Белка
Шрифт:
— А я тебе могу рассказать такое, что у тебя глаза на лоб полезут.
— Ерунда. Что?
Конечно: я стоял на грани рокового шага. Который раз и навсегда отрежет всю мою прошлую жизнь, семь лет четыре месяца одиннадцать дней, — на пороге нового, жуткого, головокружительного бытия. Я зарыл свой нос в тетрадь и прошипел:
— Я влюбился в Белку-второклассницу.
В жизни я не видел, ни до того, ни после, чтобы человек так зарделся, как покраснел Адмирал. Он разинул рот. Он положительно заикался:
— В… врешь!
Шепотом я отчеканил формулу клятвы, которая в школе считалась ненарушимой; начиналась она со слов «Покарай меня…», но конца я не смею процитировать — могу только упомянуть, что девочки этой клятвы не произносили, да она и логически не была к ним применима. По всем традициям, после этой клятвы
— Смотри.
Он посмотрел и моментально убедился, навеки и бесповоротно, — я же намуслил палец, растер свежие чернила в бесформенное пятно (это гораздо радикальнее, чем просто зачеркнуть) и написал, как ни в чем не бывало: «лесточик».

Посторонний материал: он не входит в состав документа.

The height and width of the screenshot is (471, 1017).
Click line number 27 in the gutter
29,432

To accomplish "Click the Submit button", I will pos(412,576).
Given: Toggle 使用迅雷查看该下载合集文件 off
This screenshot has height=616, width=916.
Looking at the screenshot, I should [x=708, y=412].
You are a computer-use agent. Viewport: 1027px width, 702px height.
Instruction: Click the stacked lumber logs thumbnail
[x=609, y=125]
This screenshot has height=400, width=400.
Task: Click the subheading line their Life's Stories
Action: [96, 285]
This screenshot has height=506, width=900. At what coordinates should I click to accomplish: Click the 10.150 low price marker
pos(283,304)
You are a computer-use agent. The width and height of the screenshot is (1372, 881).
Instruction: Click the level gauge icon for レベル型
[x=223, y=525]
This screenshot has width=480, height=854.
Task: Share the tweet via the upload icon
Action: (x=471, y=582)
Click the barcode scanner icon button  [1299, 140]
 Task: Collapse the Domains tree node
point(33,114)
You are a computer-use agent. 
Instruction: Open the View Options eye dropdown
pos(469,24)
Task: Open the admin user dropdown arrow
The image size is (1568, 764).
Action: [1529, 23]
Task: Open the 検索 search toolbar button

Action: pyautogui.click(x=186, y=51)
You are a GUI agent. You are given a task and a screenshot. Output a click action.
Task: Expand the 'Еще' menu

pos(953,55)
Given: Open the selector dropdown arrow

Пятиминутную перемену после первого урока я провел отшельником. Я ушел в дальний угол двора и там, между курятником и колодцем, пять минут подряд шагал взад и вперед. Попытался было скрестить руки на груди, но тогда неудобно стало шагать; поэтому я скрестил руки сзади, на пояснице, и принял выражение важное и недоступное. Я ни разу даже не оглянулся на чернь, хотя все же не мог отделаться от снисходительного удовлетворения при мысли, что многие, вероятно, обратили внимание на мой образ действий и спрашивают друг друга: «Чего этот осел бродит там один-одинешенек?» Раз мне показалось, что слышу голос Белки: «Ника, брось, а то опять отлуплю!» Судя по последнему слову, это был именно ее голос. У Белки была большая боевая репутация. Голос ее бросил меня в жар, но я не обернулся.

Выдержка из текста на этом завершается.